A FORMER North Yorkshire traffic officer who spearheaded the force’s annual drink-drive campaign was caught driving at more than three times the legal drink limit.

Graham Carroll, who had a 28-year policing career with North Yorkshire Police, had stopped at a lay-by on the A64, between York and Tadcaster, to drink a full bottle of red wine on the way home from the pub, York Magistrates Court heard.

At about 9.45pm on December 23 last year, an on-duty police inspector had spotted Carroll swerving and driving erratically and in a “dangerous” manner” in his silver Mercedes, said Kathryn Reeve, for the court service.

The police inspector had followed the 55-year-old to his home on Eastfield Close, Tadcaster, and arrested him on his driveway. The court heard how Carroll was taken to Harrogate Police Station where a blood sample was taken. Results later showed that he had 283 microgrammes of alcohol in 100 millilitres of blood. The legal limit is 80.

In an interview with The Press in 2007, Carroll spoke about the annual Christmas drink-drive campaign that he co-ordinated, and said he was tired of attending traffic accidents and telling people their loved ones were dead or seriously injured because of the “irresponsible behaviour of a few motoring idiots”.

Defence solicitor Sandra Keene told York Magistrates that Carroll “bitterly regretted” his actions. He has since been suspended from his job as a supermarket delivery driver; a job he took up after leaving the police force last year.

She told the court that Carroll, who pleaded guilty to a charge of driving while over the legal limit, had suffered with post-traumatic stress disorder since leaving North Yorkshire Police as a result of “some of the things he had seen during the course of his time in the force” and had sought medicine, hypnotherapy and counselling as a result.

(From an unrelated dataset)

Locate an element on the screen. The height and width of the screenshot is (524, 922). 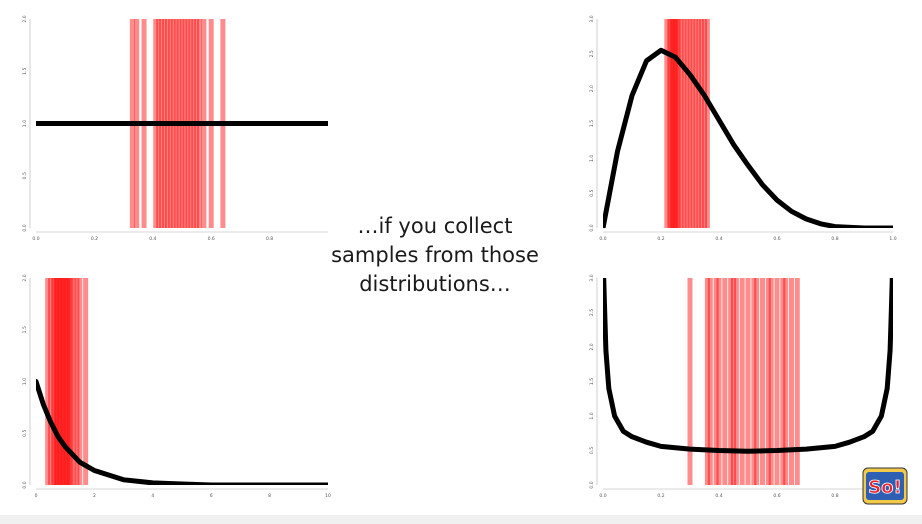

“This has caused him a great deal of stress and great anxiety,” she said. “He is very stressed and has had this hanging over him for more than three months.

“It has caused him an enormous amount of upset and he bitterly regrets what he has done.”

Mrs Keene told the court that Carroll had retired from North Yorkshire Police in May last year following 28 years of service and a short period on sick leave. She said that on his departure, Chief Constable Grahame Maxwell had given him a certificate of duty, describing his services as “exemplary”.

“It is therefore a great tragedy he now appears before court on this matter,” she said.

The court heard that since the incident, Carroll had stopped drinking and was continuing to seek help from his GP for his condition. Carroll was disqualified from driving for 30 months, given a 12-month community order, a 12-month supervision order and told to pay £85 costs. He must also complete a drink-drive rehabilitation course.